> TASK TO CARRY OUT: Look through the material below. Return exactly the lines from the one with "KGLP Income Statement (65, 1061)" through the one with "Terms And Conditions (266, 2558)", both included.

> MATERIAL SUPPLIED:

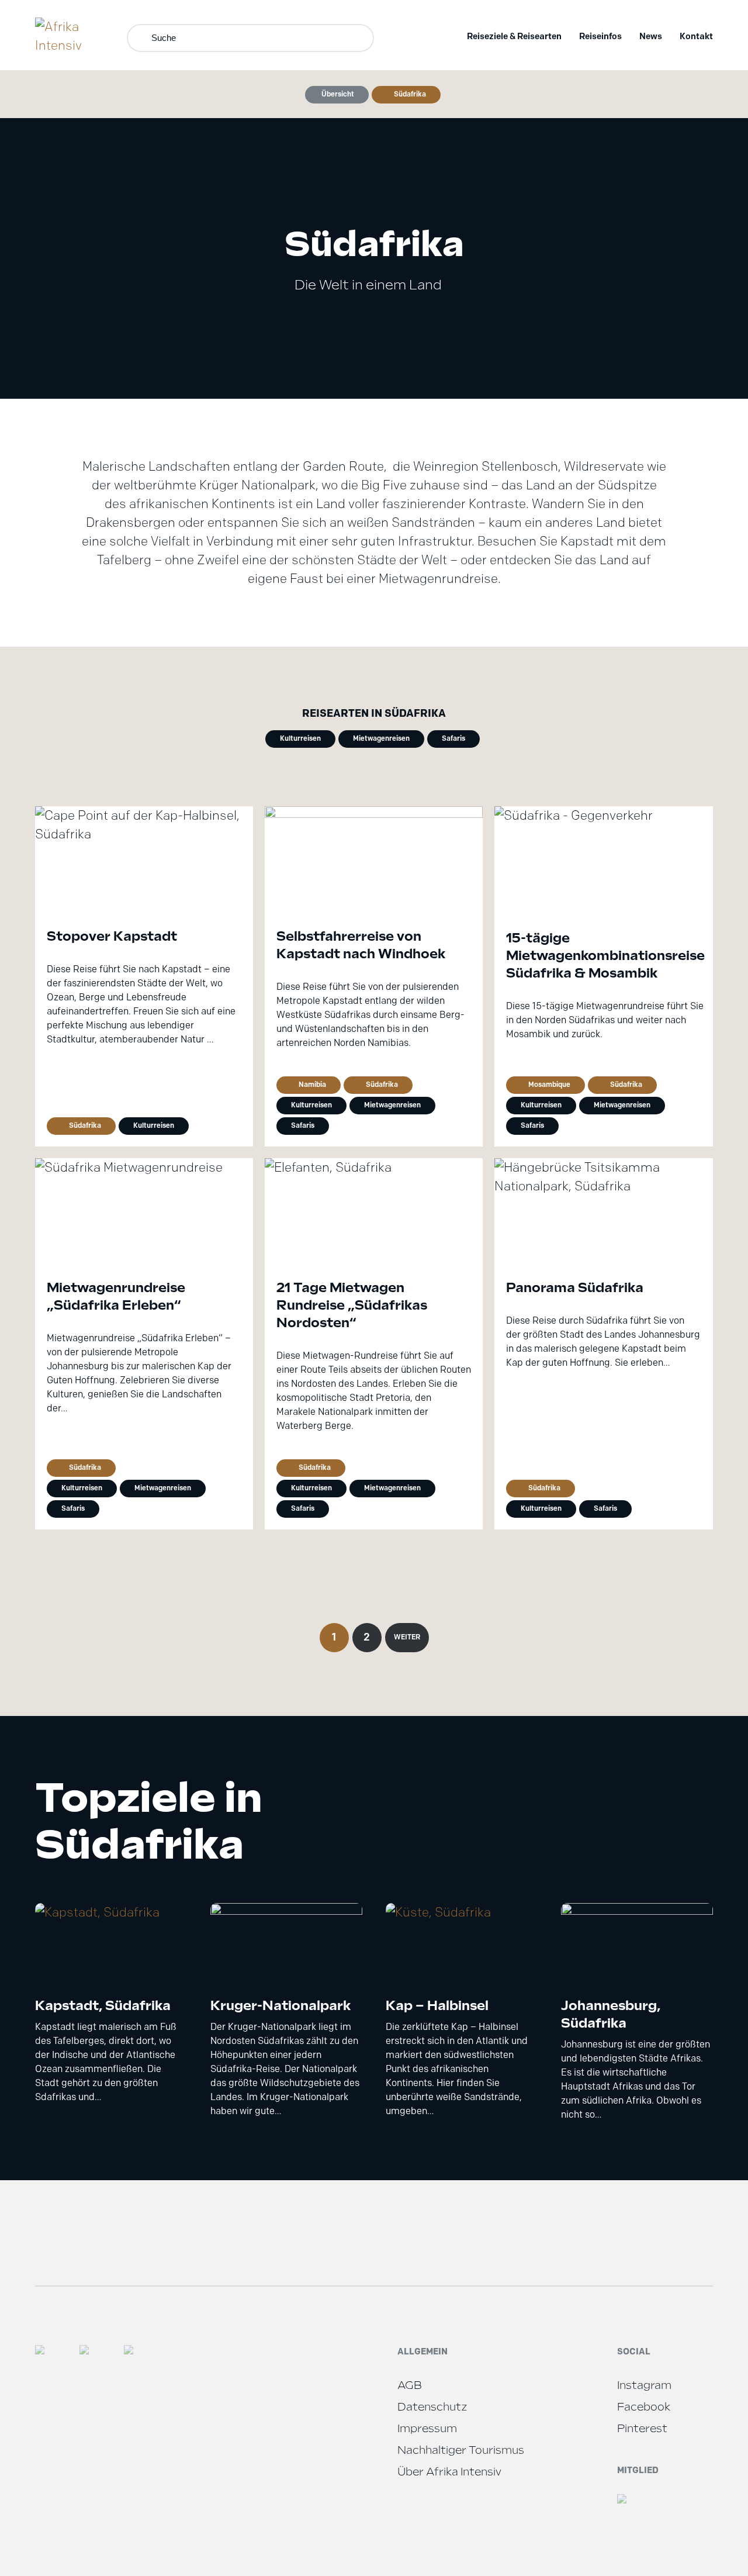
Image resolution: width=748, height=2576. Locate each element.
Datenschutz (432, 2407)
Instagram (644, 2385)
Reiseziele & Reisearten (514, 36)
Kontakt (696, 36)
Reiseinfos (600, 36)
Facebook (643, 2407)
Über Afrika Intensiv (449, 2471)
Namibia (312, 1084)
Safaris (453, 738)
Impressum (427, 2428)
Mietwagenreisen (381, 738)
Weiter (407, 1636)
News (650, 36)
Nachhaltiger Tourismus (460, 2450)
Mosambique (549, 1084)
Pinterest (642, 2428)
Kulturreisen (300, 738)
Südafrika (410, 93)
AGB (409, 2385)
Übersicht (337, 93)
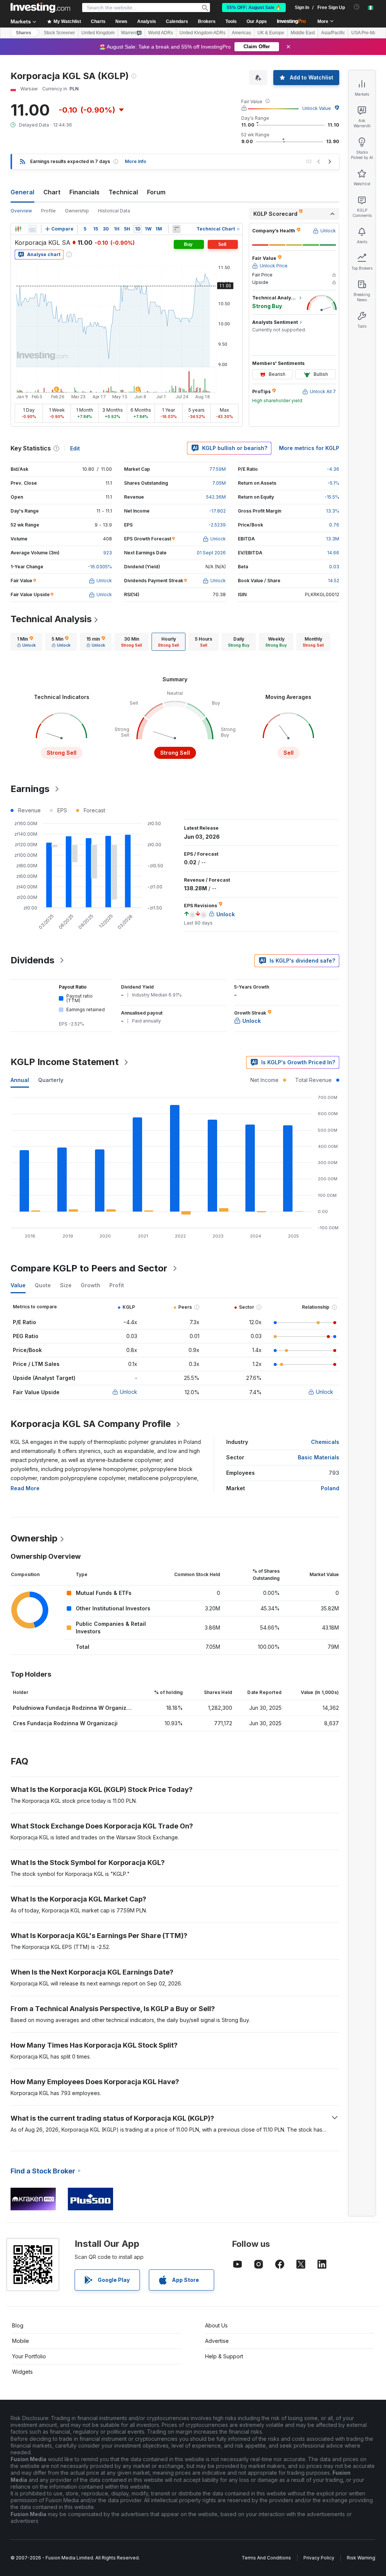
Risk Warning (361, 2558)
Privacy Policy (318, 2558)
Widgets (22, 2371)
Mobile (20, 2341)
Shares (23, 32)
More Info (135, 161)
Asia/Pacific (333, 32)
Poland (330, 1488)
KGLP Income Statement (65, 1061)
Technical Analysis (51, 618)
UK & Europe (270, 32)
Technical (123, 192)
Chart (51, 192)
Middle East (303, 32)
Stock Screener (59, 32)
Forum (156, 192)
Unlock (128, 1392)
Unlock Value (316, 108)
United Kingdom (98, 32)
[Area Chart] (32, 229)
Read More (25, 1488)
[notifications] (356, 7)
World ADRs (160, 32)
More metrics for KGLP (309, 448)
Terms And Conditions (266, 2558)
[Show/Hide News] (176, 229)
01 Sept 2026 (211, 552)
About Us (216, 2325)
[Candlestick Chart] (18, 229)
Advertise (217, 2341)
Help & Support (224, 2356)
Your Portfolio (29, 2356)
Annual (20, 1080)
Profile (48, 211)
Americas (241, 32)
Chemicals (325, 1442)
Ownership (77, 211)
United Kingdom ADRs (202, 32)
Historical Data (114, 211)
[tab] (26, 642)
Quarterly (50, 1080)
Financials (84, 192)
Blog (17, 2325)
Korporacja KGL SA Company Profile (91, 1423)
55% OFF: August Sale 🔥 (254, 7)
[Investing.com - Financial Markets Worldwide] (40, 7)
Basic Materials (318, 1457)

> ANSWER TO THIS PROBLEM:
KGLP Income Statement (65, 1061)
Technical Analysis (51, 618)
UK & Europe (270, 32)
Technical (123, 192)
Chart (51, 192)
Middle East (303, 32)
Stock Screener (59, 32)
Forum (156, 192)
Unlock (128, 1392)
Unlock Value (316, 108)
United Kingdom (98, 32)
[Area Chart] (32, 229)
Read More (25, 1488)
[notifications] (356, 7)
World ADRs (160, 32)
More metrics for KGLP (309, 448)
Terms And Conditions (266, 2558)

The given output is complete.